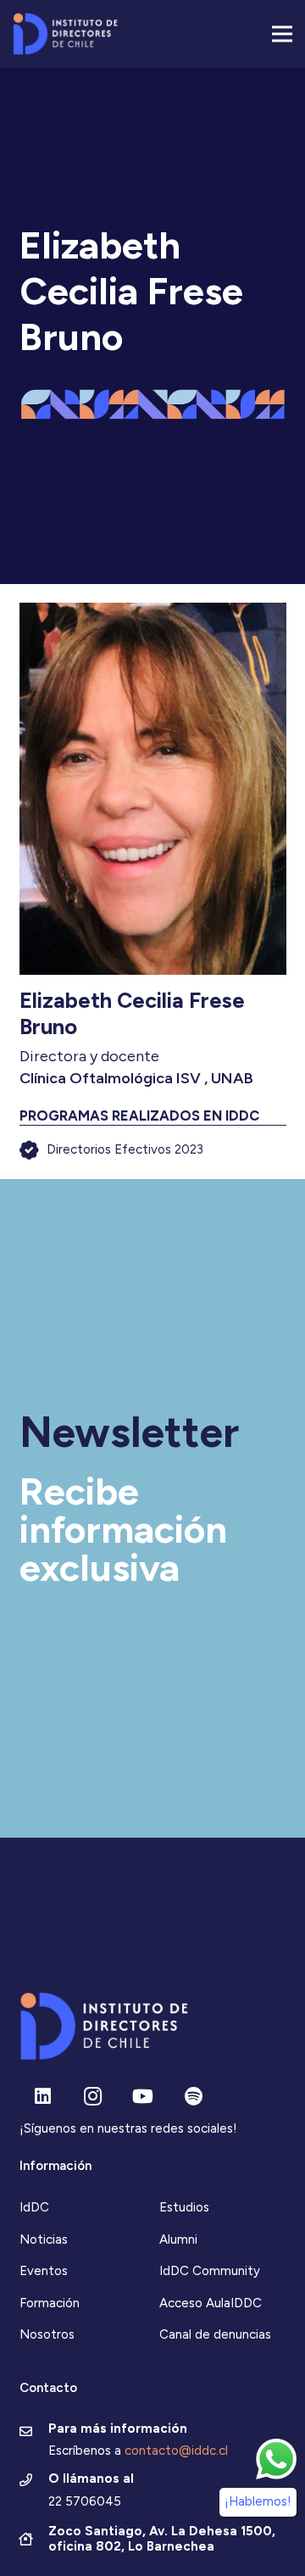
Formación (49, 2303)
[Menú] (282, 34)
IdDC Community (209, 2270)
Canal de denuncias (215, 2334)
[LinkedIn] (42, 2096)
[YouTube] (142, 2096)
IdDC (34, 2207)
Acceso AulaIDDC (210, 2303)
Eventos (43, 2270)
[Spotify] (193, 2096)
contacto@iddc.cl (176, 2450)
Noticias (43, 2239)
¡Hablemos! (258, 2501)
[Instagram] (92, 2096)
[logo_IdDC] (65, 34)
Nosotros (47, 2334)
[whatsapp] (276, 2459)
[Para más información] (34, 2432)
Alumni (178, 2239)
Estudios (184, 2207)
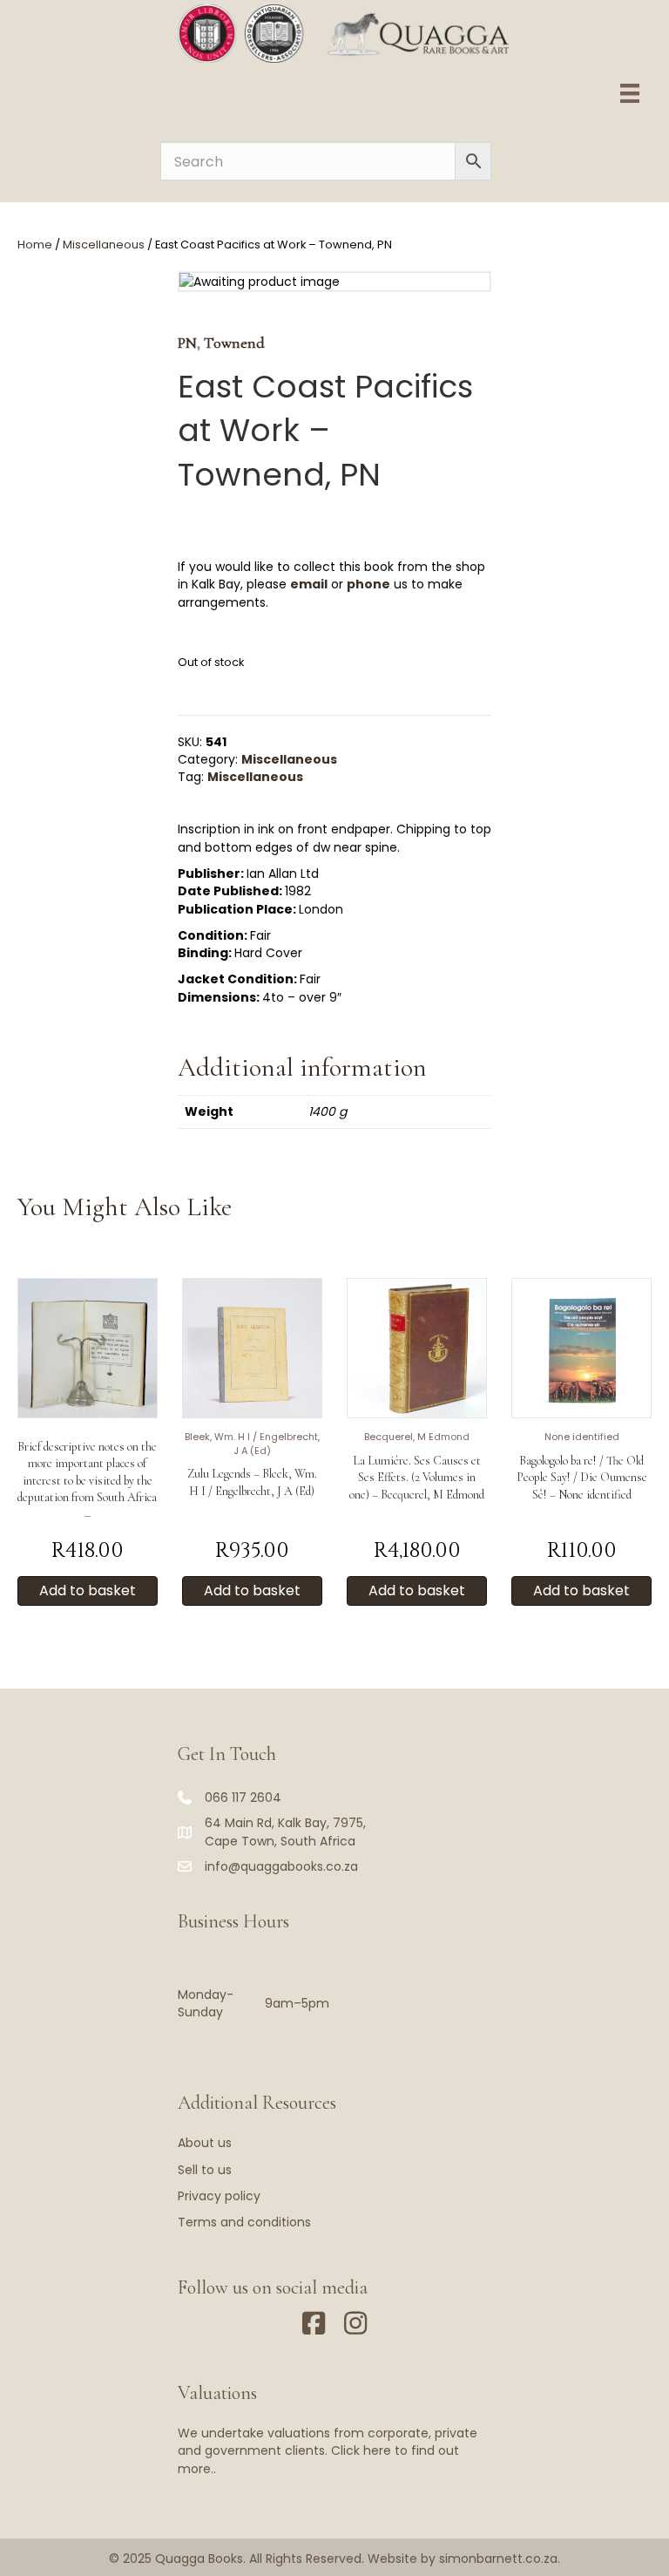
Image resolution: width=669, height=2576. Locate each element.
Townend (234, 342)
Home (34, 244)
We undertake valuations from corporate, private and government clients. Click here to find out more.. (327, 2450)
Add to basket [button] (87, 1590)
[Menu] (630, 93)
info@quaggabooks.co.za (281, 1866)
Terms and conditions (244, 2222)
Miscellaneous (104, 244)
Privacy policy (219, 2196)
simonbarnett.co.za (498, 2558)
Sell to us (205, 2169)
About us (205, 2142)
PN (187, 342)
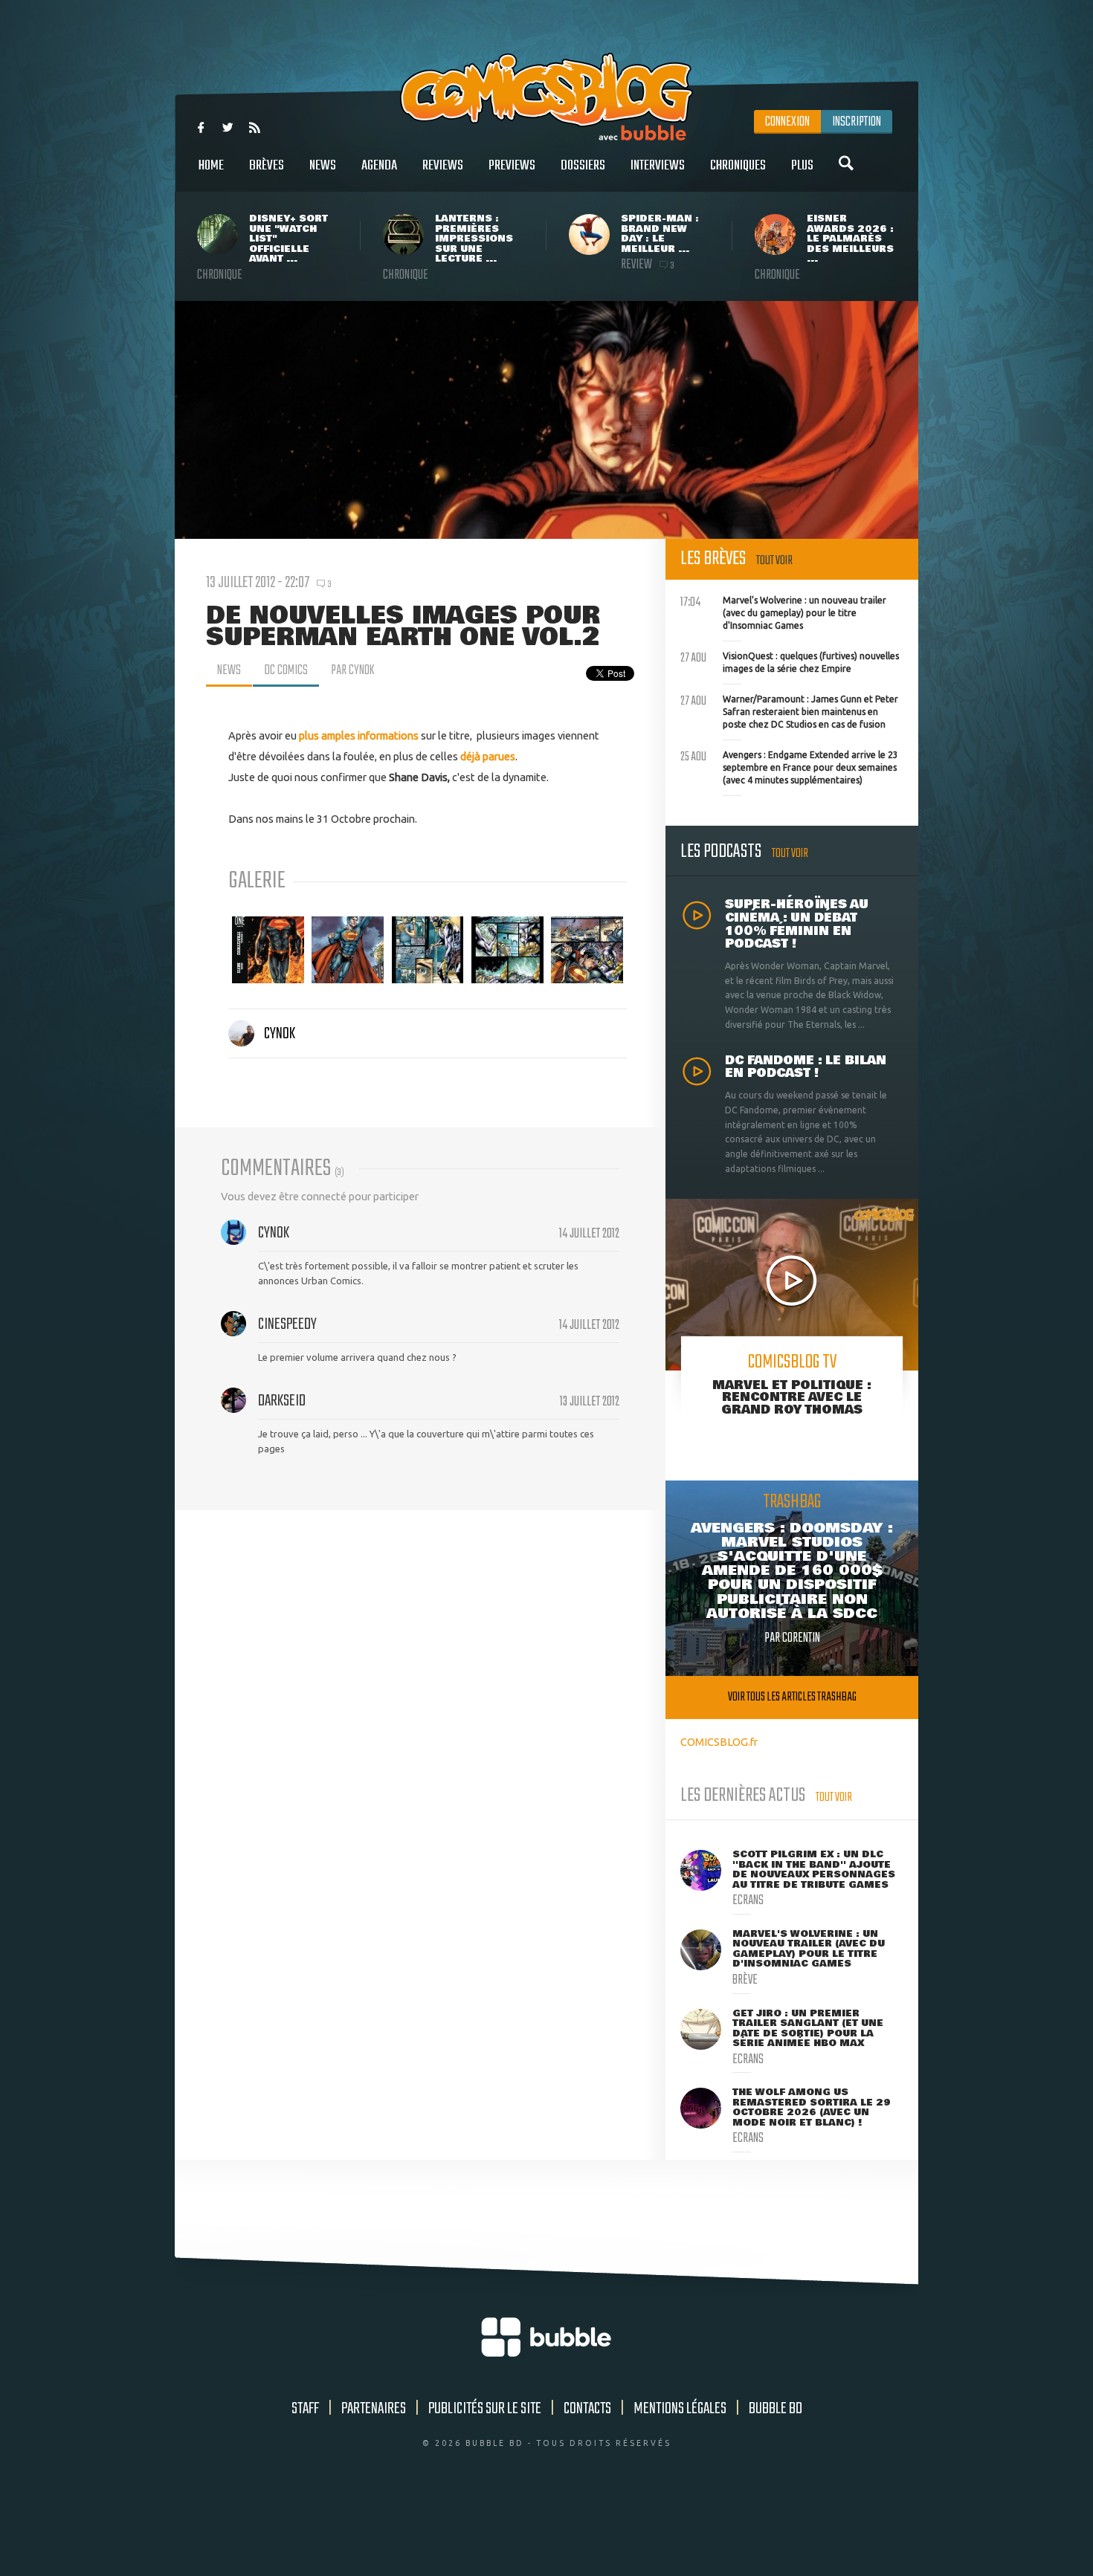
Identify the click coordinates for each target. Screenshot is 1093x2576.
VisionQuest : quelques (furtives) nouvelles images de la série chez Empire (789, 660)
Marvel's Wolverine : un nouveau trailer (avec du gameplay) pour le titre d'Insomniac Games (783, 611)
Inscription (856, 121)
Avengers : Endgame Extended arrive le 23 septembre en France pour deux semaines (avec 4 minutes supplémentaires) (789, 765)
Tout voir (774, 561)
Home (211, 166)
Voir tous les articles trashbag (792, 1697)
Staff (305, 2408)
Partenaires (373, 2408)
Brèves (266, 166)
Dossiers (583, 166)
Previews (512, 166)
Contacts (587, 2408)
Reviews (442, 166)
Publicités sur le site (484, 2408)
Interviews (658, 166)
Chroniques (738, 166)
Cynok (279, 1033)
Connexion (787, 121)
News (322, 166)
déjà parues (487, 756)
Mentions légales (679, 2408)
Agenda (379, 166)
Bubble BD (775, 2408)
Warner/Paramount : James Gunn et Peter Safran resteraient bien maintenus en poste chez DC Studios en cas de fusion (789, 709)
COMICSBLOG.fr (719, 1741)
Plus (802, 166)
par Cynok (352, 670)
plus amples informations (359, 735)
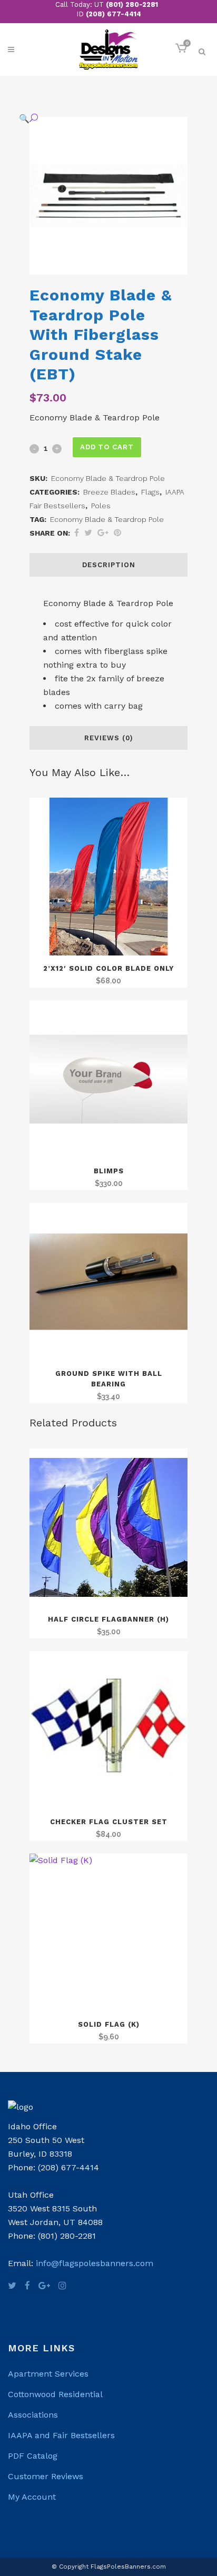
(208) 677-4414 (113, 14)
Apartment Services (48, 2374)
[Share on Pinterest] (117, 533)
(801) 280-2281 (132, 4)
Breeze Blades (109, 492)
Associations (33, 2415)
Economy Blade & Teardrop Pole (107, 519)
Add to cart (107, 447)
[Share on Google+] (102, 533)
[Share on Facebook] (76, 533)
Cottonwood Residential (55, 2394)
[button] (98, 118)
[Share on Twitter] (88, 533)
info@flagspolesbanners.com (94, 2263)
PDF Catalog (32, 2456)
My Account (32, 2497)
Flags (150, 492)
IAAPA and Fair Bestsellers (61, 2435)
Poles (101, 505)
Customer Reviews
= = =
▶ GOAL OF THE EXERCISE
Report only the number of lines that hold the string "avec" in this listing.

▶ REPLY TO THE EXERCISE
2